In particolare, la riforma fiscale di Trump è vista come volano di crescita che dovrebbe portare gli States a un aumento del PIL del 2,7% nel 2018, contro il +2,3% del 2017.
Nell’Eurozona si registra una ripresa che si è consolidata anche grazie alle politiche della Bce, che dal 2015 ha avviato un programma di acquisto di titoli nazionali oltre che il Quantitative Easing. La previsione, del Fmi e della Commissione europea, è che per il 2018 si registrerà una crescita del +2,2%.

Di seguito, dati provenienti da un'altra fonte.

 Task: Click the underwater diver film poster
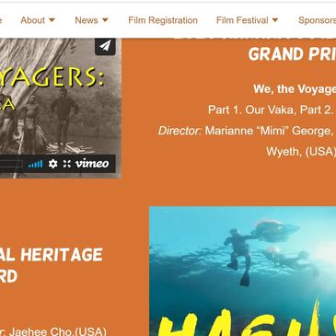(242, 271)
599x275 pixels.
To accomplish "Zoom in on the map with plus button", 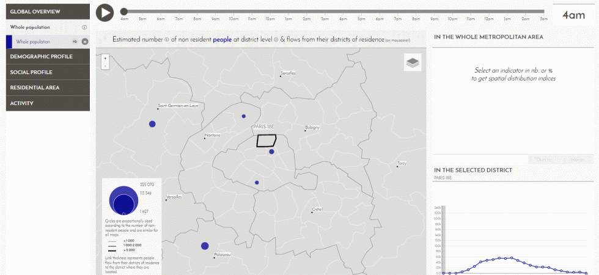I will [106, 59].
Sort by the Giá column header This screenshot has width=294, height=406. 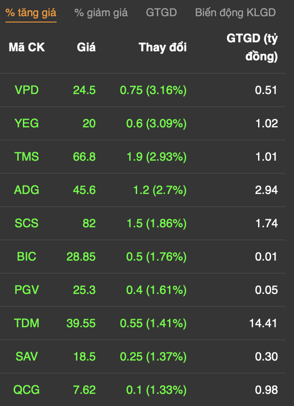86,47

Buone notizie per le stime sulla crescita dell’Italia che, secondo il Fmi, sarà del +1,4% per il 2018. Rispetto al World Economic Outlook di ottobre, l’Italia guadagna 0,3 punti di crescita.
La crescita economica ha un impatto positivo su mercati azionari e obbligazionari, che possono trovare buone opportunità in Europa, negli Stati Uniti, nei Paesi emergenti. La crescita degli utili aziendali dovrebbe premiare soprattutto chi sceglie le azioni, puntando su settori con maggiori prospettive di crescita come quello tecnologico.
Politiche monetarie
Un altro aspetto da considerare, congiuntamente alla crescita economica, riguarda le decisioni delle principali banche mondiali. Le politiche monetarie influiscono sulle scelte degli operatori economici. Attraverso un aumento o una diminuzione dell’offerta di moneta, le banche centrali possono infatti influenzare la domanda aggregata sul mercato dei beni e dei servizi.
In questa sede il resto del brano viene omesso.